Marriage and the failure of pastoral care

The Church is failing in its teaching on marriage

Archbishop Diarmuid Martin and Cardinal Gerhard Müller, the head of the Congregation for the Doctrine of the Faith in Rome have both been addressing themselves to the same theme over the last few days, namely the lack of understanding of the Church’s teaching on marriage among many Catholics.

Both men’s comments were prompted by the same thing, that is, the upcoming Synod on the Family to take place in October.

The issue that has been attracting most of the serious attention has been whether or not divorced and remarried Catholics should be allowed to receive Communion. Currently they cannot because strictly speaking their second relationship is adulterous.

Indissoluble

Cardinal Walter Kasper has also weighed in on the matter. He is casting about for a way to give divorced and remarried Catholics Communion under certain circumstances while at the same time maintaining the Church’s teaching that marriage is indissoluble.

He suggested that “pastoral and spiritual procedures” be developed in order to help couples who are convinced that their first union was never a valid marriage.

If the first marriage was never valid, then their ‘second’ marriage is really their first and therefore they can receive Communion.

But this would introduce a very subjective element into the matter. It would be very easy for a person to convince themselves that their first marriage was not valid because it would suit their purposes.

Therefore, says Kasper, the decision cannot be left only to the couple, meaning the Church would have to pronounce on their decision.

Invalid

Frankly it is hard to see how this can work. If he believes the couple’s pastor should validate the couple’s own decision, then the temptation once again will simply be to take the easy route and agree with them and possibly end up pretending that their first marriage was invalid.

Or are the annulment rules simply to be made easier which Cardinal Müller himself has already suggested?

However, as this newspaper reported a fortnight ago, the number of Catholics who even want their marriages annulled has plunged over the last few years.

This is almost certainly because many Catholics don’t believe they need an annulment in order to enter a second union. In other words, they do not believe Jesus was correct when he said that marriage is indissoluble, or they have not heard this and had it properly explained to them.

This tendency to second-guess Jesus is, of course, another symptom of the highly individualistic culture we live in. It undermines commitment to anything whether it be to a community of belief like the Church, or even to our marriages. It is all about personal freedom.

A few weeks ago in The Irish Times columnist Fintan O’Toole criticised me and The Iona Institute for exaggerating the decline of marriage in Ireland.

He pointed out that in 1960 there were 15,465 marriages in Ireland and in 2012, there were 21,245.

He did not point out that there has been a much bigger increase in the size of the population since then.

Nor did he point out that the number of births outside marriage now stands at more than one in three, or that we have a cohabitation rate on a par with Britain’s or that the number of Irish people who have experienced a broken marriage has increased from 40,000 in 1986 to 240,000 in 2011.

Finally, he did not point out that the number of children being raised outside marriage has grown from 12% of the total in 1986 to over 28% today.

Disadvantage

In other words, marriage as an institution is indeed in decline in Ireland just like in other Western countries and the principle victims are children and areas of social disadvantage where the decline has been particularly sharp.

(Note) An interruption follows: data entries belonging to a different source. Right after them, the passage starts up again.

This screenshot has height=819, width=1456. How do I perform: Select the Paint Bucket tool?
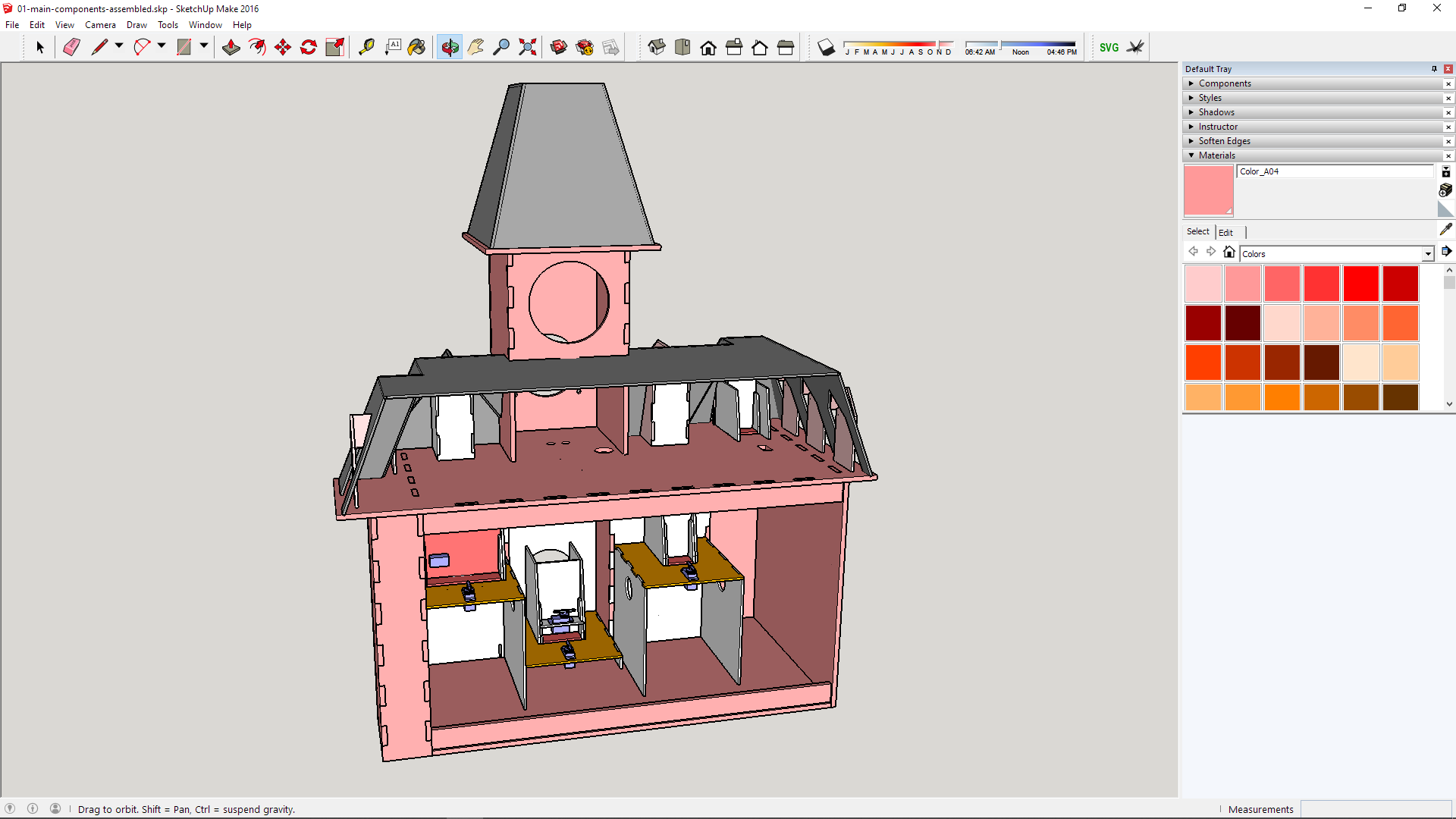click(416, 47)
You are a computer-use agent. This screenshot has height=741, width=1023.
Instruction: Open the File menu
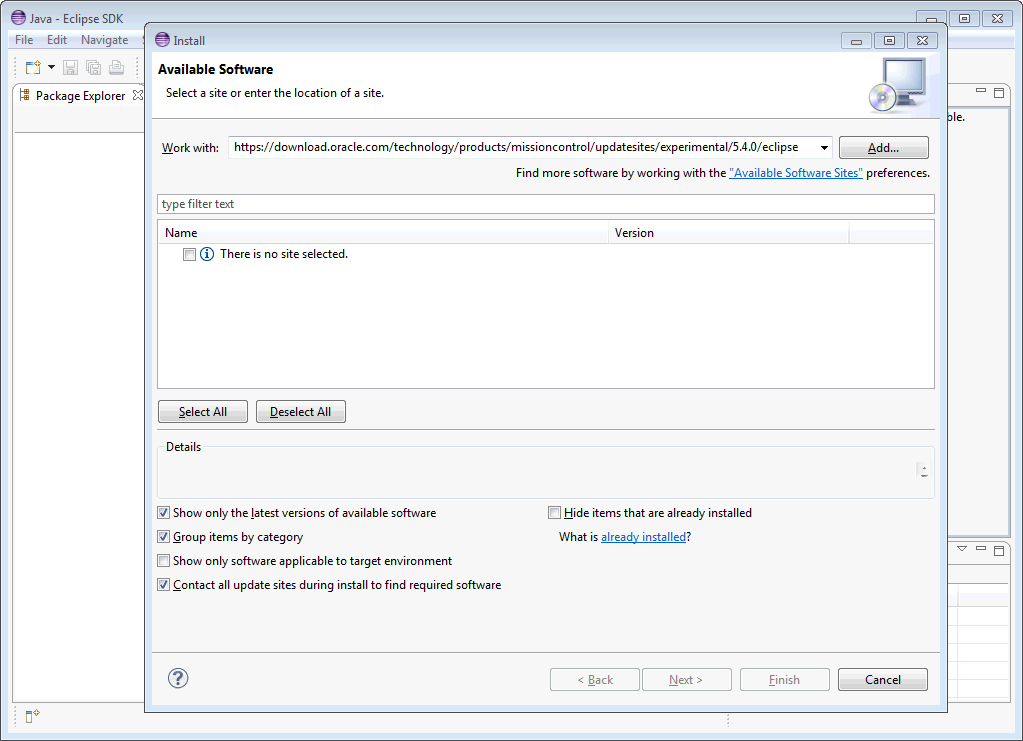tap(24, 40)
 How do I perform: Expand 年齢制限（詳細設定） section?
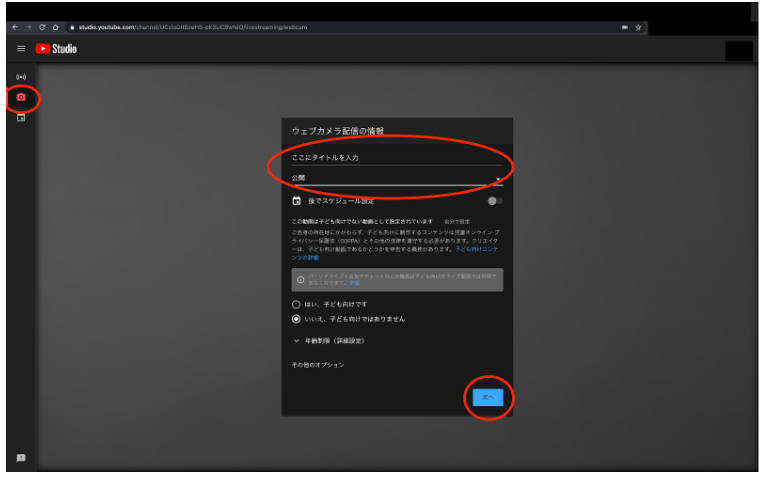pos(328,341)
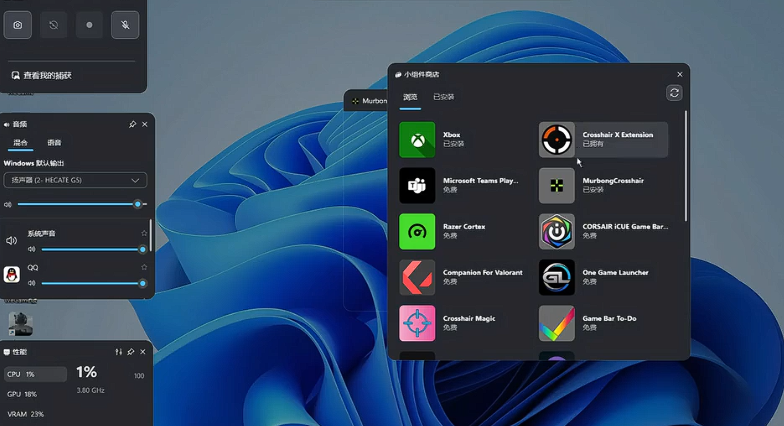The width and height of the screenshot is (784, 426).
Task: Click the record last 30 seconds icon
Action: pyautogui.click(x=53, y=25)

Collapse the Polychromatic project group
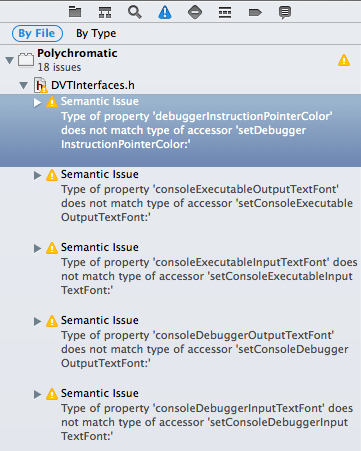(9, 60)
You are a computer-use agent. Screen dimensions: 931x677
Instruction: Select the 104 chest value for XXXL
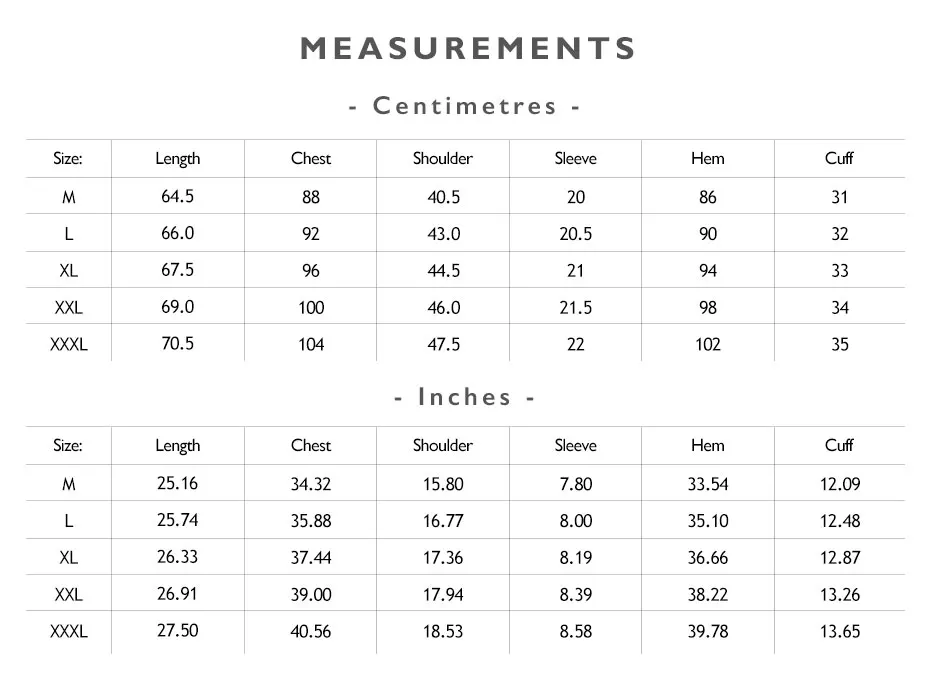[311, 344]
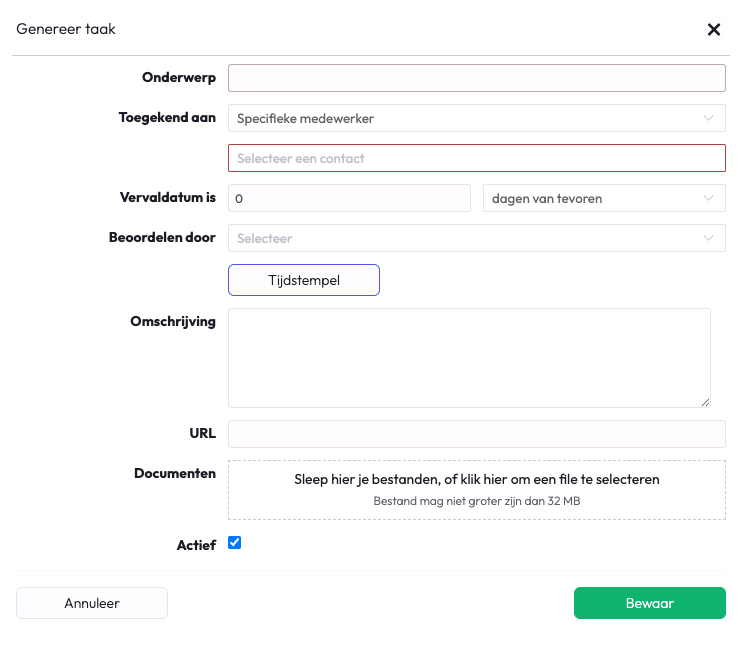This screenshot has height=646, width=742.
Task: Focus the Selecteer een contact field
Action: (476, 158)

In any event, what the figures also show is that the Catholic Church is dismally failing to get across its teaching on marriage. Indeed, it is hardly even trying.

Why? Perhaps because it doesn’t want to cause offence, in other words out of a desire to be ‘pastorally sensitive’. Or perhaps the Church is simply scared of a backlash and it’s easier and safer to be silent.

In the final analysis, however, this is a failure of charity. Cardinal Müller got it exactly right when he said, “Doctrine and pastoral care are the same thing. Jesus Christ as pastor and Jesus Christ as teacher with his word are not two different people.”

The truth is pastoral so long as the truth is sensitively taught. Failure to properly communicate what the Church has to say about the family is ultimately a pastoral failure as we can see from the huge rise in broken marriage etc. in this country.

Personal freedom

The Church needs to be frank about the fact that its teaching on marriage does not seek to maximise personal freedom. Instead it seeks to maximise the welfare of the family as a unit and above all to maximise the welfare of children.

The Church also needs to realise that its teaching on the family actually works. A study by one of America’s leading scholars on the family, Paul Amato, looks at some of the factors that buttress marriage. One of them is regular church attendance. Another is not having lived together before marriage. A third is putting your children first. A fourth is not having been a child of divorce yourself. A fifth is not believing in divorce as a solution to problems.

And it is not simply that couples with these characteristics are less likely to divorce because they’re willing to stick with an unhappy marriage, they are also more likely to be happier in their marriages in the first place. This is not to say they don’t have their problems, but they are more likely to work them out.

So the Church needs to realise that its teaching on marriage and the family is humane and pastoral in the fullest sense of those words.

Insofar as it fails to properly teach what it believes about marriage it fails countless numbers of ordinary people and which in turn fails Jesus in his twin role as both teacher and pastor.